Civilian government restored as Burkina Faso coup ends

This is the stable version, checked on 9 October 2015. Template changes await review.

Saturday, September 26, 2015

Gilbert Diendéré in 2010.
Image: Jeremiah Erickson, USAF.

The week-long coup d'état in Burkina Faso ended on Wednesday with the restoration of interim President Michel Kafando and the civilian government. By yesterday the government announced that the presidential guard unit involved in the coup, the Regiment of Presidential Security, would be dissolved.

This follows the intercession of regional leaders and the regular Army, which sent soldiers to the capital on Monday.

The leaders of the Economic Community of West African States met on Tuesday in the Nigerian capital Abuja and helped with negotiations. A prominent mediation role was also played by the Mogho Naba, the traditional king of the Mossi, who are the country's largest ethnic group. Civilian protests against the coup resulted in the deaths of at least ten people with more than a hundred injured. The attempt to overthrow the government was criticized by the international community, with the African Union suspending the country's membership and describing the coup as "null and void".
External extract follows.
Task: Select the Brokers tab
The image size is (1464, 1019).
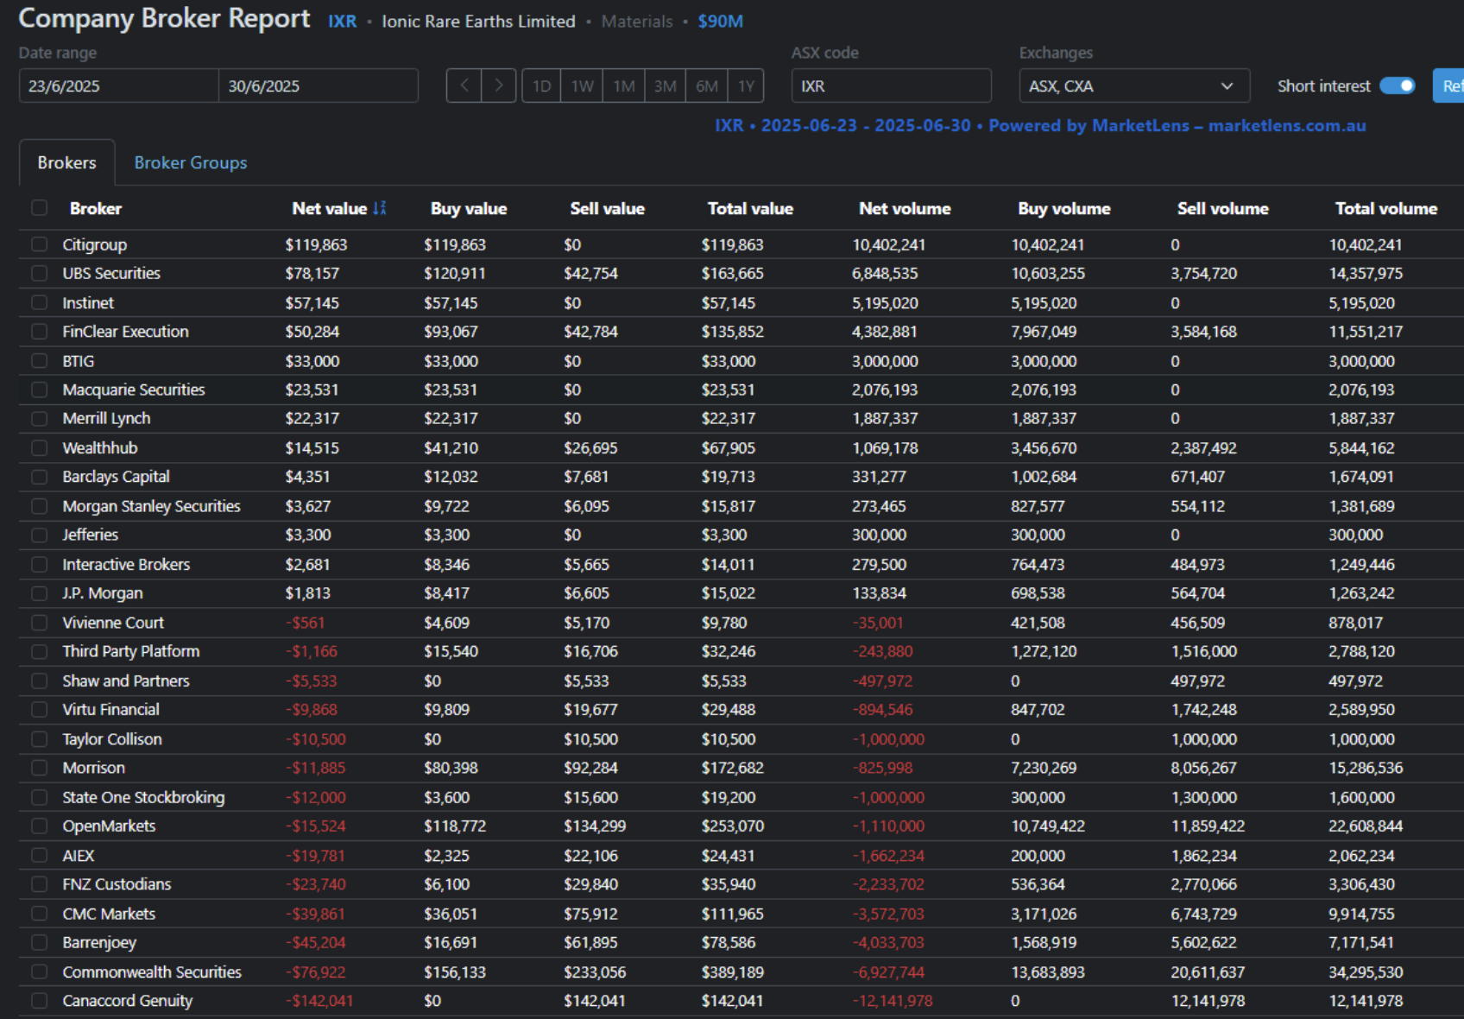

The President and Prime Minister Yacouba Isaac Zida were detained by the presidential guards at a ministerial meeting on September 16. The guards installed their former commander, Gilbert Diendéré, as head of state and demanded the lifting of a ban on electoral participation by anybody who had tried to help exiled former President Blaise Compaoré to extend his 27-year rule in October 2014. Diendéré was previously Compaoré's chief of staff.